By Dawn Reed
I am honored to be a part of a team of faithful ladies who serve and teach the women at our local jail. This is a story about one of our girls.
I thought she was asleep when I got there. She slowly opened her eyes. They grew wider when she saw my face. I tried not to stand too close so I wouldn’t scare her.
She stared like she was trying to place me. In a quiet voice, I told her hello and smoothed her hair.
“Do you know who I am?” I whispered. She just stared with no movement. An IV was hooked to one arm. “I’m Dawn from Bible study at the jail,” I told her and waited. She rolled to her side.
“I’ve been praying for you,” I went on. “Lots of people are praying for you.” I quietly began to sob. I rubbed her hair again and she stared off.

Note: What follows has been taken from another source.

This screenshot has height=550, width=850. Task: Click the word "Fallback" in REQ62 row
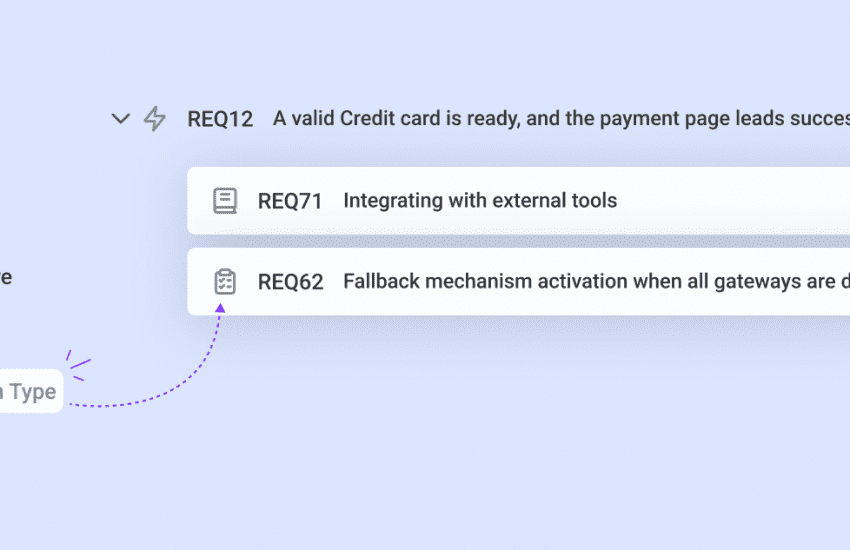click(380, 281)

This was one of our girls from the jail. I’ve seen her off and on during our years there. She had overdosed before. I still pray for her when I pass by where it happened. She was back at the jail a couple of months ago, and rail thin. At least she had come to Bible study! I had hugged her and tears filled her eyes that day.
Two days ago, the girls at the jail told me she had overdosed again. This time she was on life support. I had to take a minute when I heard the news. It was impossible not to cry. I HATE DRUGS!!! I HATE THEM! I HATE THEM! I HATE THEM!
If I could choose any super power, it would be to unleash the hold drugs and alcohol have on people-not just in our area, but everywhere.
Her aunt came in as I wiped away tears and I stammered through an introduction. (It’s awkward telling someone you know their loved one from jail.) My young friend had been taken off the vent and was now breathing on her own, which was good. I’m not sure if she could speak; she did not make a sound while I was there. They were going to do some tests to see if there was brain damage. Clearly, she was…I don’t know how to finish that. Something was still not right.
Our lessons at Bible study have been different each time but end the same way. “Oh, put your trust and hope in the Lord…instead of someone else, something else, drugs, or alcohol.”
There’s a verse that I’d never really paid attention to until we started going to the jail. It’s I Peter 5:8: “Be sober and alert.” For real. NOT being sober can cause lots of trouble. The last part is: “Your enemy the devil prowls around like a roaring lion looking for someone to devour.” Some of the girls we meet have definitely been attacked by the enemy. I imagine invisible teeth marks on them. The devil has been tearing them to pieces!
Before you start feeling smug, can you remember times the devil has kicked your butt, drug you down or torn you asunder? We all make mistakes.
Last week, when we left Bible study at another place with some girls who are working through their addiction, I was over-whelmed with the responsibility. I sat in the pew at church and silently prayed, “Lord, how can I help people who are addicted to drugs? I’ve never had a drug problem?”
After a moment, as surely as I sat there, I felt like He spoke to me: “Jonah had never been a Ninevite.” My head snapped. It had come out of nowhere. I whispered, “Jonah had never been a Ninevite.” That may not mean anything to you but it did to me. Jonah-the whole story-is one of my very, very favorites. It’s a really dramatic true story with lots of unexpected twists and turns. At the end, Jonah shared the Word and all the Ninevites turned to God!
I may not know about drugs, but I know about God. I know Him personally. I know what He can do. He has brought me out of Egypt. He has pulled me out of the pit, the fire and the lion’s den. He has carried me when I couldn’t walk. He has pulled me when I was afraid to take a step forward and pushed me when I was too stubborn to move. He has dried my tears and set my weak feet on solid rock. He is my super hero and my very best friend. I know that He is my only hope! Whew and praise the Lord!
We want good things for the girls and their families, praying for them regularly. They know we don’t want them to go to hell because we tell them that every time. They’ve been living in hell for a long time already. (The stories they tell me make me shiver in horror.) Most of them have lost a lot. Some have lost everything and everybody. I would think Jesus and heaven would be an amazing, wonderful and freeing choice.
As cheesy as it sounds, I pray they will be addicted to Jesus. I tell them and they smile. I’m not kidding.